# Spending some Tax refund $$$



## Fishing Squid (Apr 19, 2000)

Guys/Gals, I need some help/advice. I am getting a nice chunk of change in 2 weeks from Uncle Sam (the same guy I work for), and I wanted to know, if you HAD the money, what new rod/reel outfit would you purchase?

I am hoping this post brings lots of advice/info. If you have a preferred vendor to purchase from, that would be helpful as well.

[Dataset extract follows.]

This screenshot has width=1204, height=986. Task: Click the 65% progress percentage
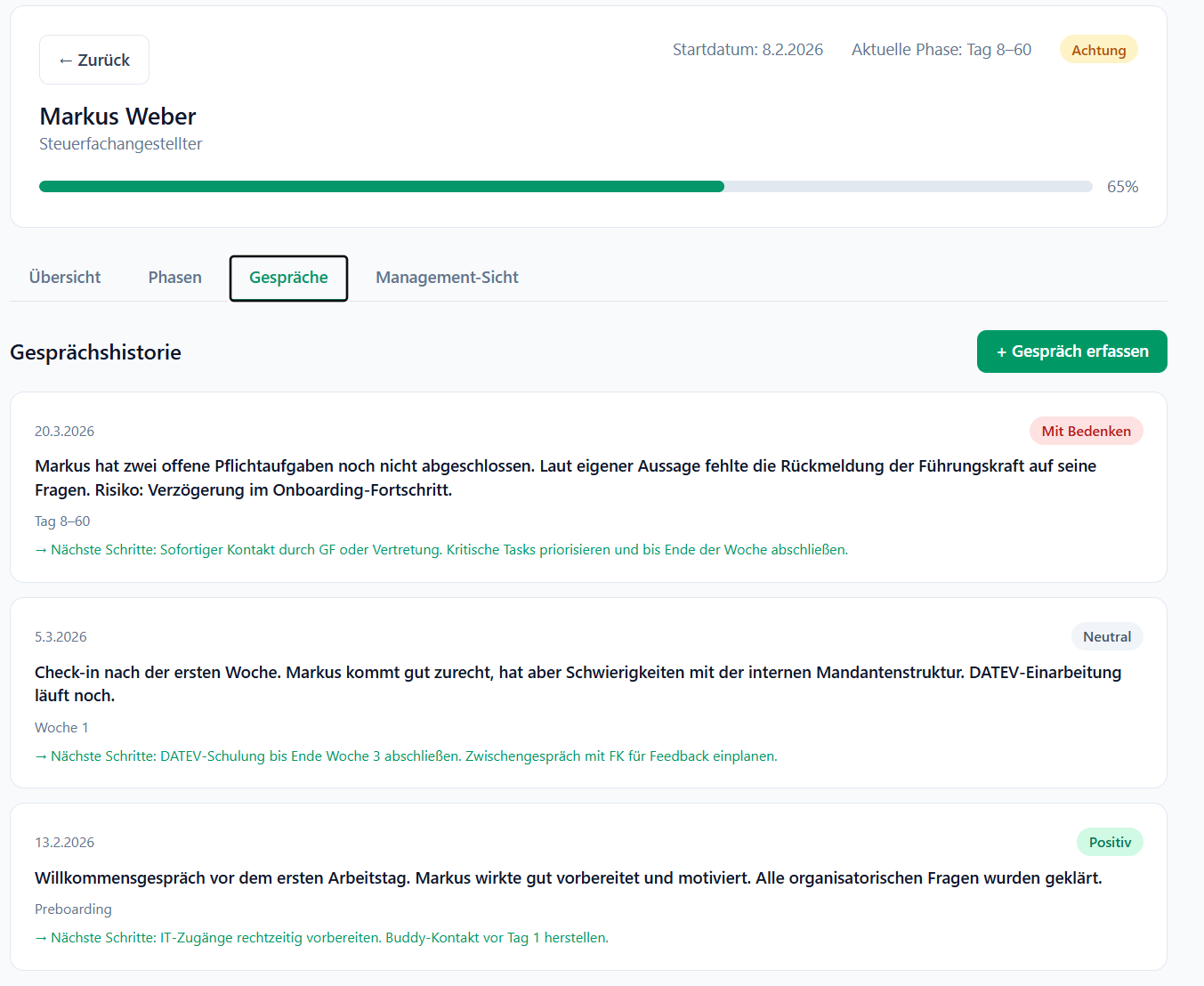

Oh yeah, I'm moving to Pensacola, FL in April (first week), for shore duty at the "AB" schoolhouse. I'm going to try to get some training done in between fishing LOL

Anyway, please, let me know what kinds of outfits you think are "ideal". I don't have anything for "heavy" fishing... just a couple of open bails I bought from the exchange... so that's more of what I'm looking for (something heavy duty, or at least medium).


----------



## BentHook (Dec 22, 2002)

Are you going to surf fish,pier fishing or fish off the fantail of 90,000 tons of steel? 
Are you looking to spend $100 on a reel-rod combo or $400?
Spining reel or conventional reel? 
Unless your shark fishing, you can get by with 14-17# line on that area. www.basspro-shops.com http://www.cabelas.com/? 
Both these online dealers have good selections and you can browse thru the sites to get and idea of the cost. http://www.halfhitch.com/ is just east of you and carry a wide selection of surf gear.
Are you worried about hurricanes?


----------



## Fishing Squid (Apr 19, 2000)

I think $200 is a fair amount, and I'm trying to see what I can get from that, based on what the everyday fisherman recommends. Anyone can go online to cabelas and browse, but I don't know exactly what I should want, what works well in certain situations, etc...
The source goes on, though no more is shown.